- _Problem to solve_
From the records below, set down exactly the lines starting with the line that contains "Gremium auswählen (113, 592)" and going on through the line that contains "2014 (512, 538)". Nothing else is wanted.

· · · · ·

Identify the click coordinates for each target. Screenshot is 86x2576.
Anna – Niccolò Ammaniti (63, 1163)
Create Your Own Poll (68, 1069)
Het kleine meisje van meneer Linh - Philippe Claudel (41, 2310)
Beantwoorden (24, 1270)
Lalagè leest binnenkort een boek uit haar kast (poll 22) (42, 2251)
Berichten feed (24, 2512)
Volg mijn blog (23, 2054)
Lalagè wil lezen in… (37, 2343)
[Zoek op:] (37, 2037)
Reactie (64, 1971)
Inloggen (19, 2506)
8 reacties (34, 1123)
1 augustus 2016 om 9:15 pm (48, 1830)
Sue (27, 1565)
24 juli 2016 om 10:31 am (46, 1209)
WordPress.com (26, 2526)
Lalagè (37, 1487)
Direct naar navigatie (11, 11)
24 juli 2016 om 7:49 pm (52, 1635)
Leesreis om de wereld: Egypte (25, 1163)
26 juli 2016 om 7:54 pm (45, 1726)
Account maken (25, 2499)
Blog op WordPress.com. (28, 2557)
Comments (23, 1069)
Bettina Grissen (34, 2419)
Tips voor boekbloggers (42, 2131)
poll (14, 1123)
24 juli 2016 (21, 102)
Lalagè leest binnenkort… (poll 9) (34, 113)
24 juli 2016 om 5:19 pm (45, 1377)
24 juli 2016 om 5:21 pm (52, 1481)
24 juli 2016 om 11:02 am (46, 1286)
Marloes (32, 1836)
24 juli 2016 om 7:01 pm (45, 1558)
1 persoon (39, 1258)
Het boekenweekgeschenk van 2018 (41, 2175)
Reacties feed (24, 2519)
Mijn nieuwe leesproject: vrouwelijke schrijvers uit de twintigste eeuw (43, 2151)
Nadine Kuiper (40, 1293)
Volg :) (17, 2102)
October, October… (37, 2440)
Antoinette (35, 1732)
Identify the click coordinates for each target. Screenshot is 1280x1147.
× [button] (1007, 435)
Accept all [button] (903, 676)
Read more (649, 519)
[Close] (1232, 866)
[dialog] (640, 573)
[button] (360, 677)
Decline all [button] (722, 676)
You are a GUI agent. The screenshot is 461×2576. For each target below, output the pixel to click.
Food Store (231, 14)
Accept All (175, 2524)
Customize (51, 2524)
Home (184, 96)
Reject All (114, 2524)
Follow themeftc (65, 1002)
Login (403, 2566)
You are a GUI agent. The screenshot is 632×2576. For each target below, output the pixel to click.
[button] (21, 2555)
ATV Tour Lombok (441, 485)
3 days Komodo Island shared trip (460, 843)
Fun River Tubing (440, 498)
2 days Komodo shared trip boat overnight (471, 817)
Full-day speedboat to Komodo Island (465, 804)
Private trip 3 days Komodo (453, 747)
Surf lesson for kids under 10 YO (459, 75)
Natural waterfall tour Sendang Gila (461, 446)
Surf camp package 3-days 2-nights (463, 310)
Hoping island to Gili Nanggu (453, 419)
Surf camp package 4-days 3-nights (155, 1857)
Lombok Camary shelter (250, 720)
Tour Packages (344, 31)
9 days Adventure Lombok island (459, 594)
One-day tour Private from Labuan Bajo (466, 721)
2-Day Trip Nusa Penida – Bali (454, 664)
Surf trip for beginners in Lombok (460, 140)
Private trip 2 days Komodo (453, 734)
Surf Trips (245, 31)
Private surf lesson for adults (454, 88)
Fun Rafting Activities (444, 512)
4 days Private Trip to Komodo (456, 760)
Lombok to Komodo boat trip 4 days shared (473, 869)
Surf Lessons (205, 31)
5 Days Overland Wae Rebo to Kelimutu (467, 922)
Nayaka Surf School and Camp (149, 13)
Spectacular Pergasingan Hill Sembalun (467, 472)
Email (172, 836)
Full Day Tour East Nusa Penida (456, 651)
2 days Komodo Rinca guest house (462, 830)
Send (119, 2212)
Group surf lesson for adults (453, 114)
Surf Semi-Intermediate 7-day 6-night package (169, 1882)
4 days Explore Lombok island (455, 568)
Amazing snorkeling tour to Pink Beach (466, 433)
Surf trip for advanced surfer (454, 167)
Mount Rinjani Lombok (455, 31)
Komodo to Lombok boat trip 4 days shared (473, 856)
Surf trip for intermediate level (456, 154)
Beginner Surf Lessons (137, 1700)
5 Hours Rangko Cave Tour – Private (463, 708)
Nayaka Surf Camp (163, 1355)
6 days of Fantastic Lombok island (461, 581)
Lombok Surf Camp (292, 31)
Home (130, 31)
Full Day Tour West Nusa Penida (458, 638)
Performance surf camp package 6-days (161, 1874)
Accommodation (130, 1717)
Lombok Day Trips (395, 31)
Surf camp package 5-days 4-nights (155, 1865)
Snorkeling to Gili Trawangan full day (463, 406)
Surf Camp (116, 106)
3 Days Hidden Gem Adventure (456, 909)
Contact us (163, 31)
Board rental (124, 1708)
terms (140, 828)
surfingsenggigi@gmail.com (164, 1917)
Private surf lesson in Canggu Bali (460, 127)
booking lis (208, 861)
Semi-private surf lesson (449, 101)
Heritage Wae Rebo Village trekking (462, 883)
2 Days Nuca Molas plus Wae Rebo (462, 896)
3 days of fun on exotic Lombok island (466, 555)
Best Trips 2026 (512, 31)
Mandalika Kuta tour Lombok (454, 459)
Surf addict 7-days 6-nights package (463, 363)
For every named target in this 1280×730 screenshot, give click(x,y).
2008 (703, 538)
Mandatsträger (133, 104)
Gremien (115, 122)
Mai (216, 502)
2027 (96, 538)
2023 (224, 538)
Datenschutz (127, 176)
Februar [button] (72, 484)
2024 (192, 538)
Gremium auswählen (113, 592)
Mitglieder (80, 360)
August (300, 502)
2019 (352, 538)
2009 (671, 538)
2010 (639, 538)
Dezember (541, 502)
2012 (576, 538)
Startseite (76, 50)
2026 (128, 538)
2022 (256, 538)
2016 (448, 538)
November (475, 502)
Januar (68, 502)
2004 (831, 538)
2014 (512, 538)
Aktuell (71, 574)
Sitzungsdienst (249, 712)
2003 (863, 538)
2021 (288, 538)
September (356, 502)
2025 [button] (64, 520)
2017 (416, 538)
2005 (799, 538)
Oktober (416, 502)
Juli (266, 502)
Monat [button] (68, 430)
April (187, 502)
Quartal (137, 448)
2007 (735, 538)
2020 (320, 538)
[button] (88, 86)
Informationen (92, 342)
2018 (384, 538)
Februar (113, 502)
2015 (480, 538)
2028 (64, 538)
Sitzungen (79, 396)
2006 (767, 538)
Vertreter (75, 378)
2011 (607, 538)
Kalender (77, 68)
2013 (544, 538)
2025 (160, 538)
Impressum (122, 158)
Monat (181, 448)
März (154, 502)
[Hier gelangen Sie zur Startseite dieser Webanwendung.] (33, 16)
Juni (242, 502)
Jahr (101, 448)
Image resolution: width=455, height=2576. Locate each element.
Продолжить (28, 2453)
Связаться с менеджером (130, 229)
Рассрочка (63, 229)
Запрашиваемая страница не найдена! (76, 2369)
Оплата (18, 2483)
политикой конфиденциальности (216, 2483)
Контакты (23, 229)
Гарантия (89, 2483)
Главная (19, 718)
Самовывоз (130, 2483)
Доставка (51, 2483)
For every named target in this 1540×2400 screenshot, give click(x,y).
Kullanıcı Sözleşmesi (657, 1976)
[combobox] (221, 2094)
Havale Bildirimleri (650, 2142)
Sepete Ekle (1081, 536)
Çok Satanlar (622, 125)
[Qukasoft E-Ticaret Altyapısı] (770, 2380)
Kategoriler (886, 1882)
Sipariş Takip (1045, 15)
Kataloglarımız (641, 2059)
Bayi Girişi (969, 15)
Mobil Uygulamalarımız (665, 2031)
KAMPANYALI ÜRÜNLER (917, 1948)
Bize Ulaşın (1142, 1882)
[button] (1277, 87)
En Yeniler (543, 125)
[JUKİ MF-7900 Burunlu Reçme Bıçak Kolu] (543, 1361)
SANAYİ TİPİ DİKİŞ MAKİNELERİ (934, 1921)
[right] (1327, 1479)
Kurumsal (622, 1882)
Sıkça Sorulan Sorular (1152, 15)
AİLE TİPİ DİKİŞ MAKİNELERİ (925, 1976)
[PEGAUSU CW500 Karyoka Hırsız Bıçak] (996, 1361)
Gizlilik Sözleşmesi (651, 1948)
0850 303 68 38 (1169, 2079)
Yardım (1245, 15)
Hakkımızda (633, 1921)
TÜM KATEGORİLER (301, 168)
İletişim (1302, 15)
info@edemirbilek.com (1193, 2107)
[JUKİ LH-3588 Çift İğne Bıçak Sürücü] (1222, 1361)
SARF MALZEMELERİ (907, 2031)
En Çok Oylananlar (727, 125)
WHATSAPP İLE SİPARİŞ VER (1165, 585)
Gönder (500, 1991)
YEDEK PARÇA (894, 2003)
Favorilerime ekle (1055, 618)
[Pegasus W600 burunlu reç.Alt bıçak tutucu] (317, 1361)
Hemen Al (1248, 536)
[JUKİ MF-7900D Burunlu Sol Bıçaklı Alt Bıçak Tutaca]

· · · · ·

- _Response to this task_
Gremium auswählen (113, 592)
Mitglieder (80, 360)
August (300, 502)
2019 (352, 538)
2009 (671, 538)
2010 (639, 538)
Dezember (541, 502)
2012 (576, 538)
Startseite (76, 50)
2026 (128, 538)
2022 (256, 538)
2016 (448, 538)
November (475, 502)
Januar (68, 502)
2004 (831, 538)
2014 (512, 538)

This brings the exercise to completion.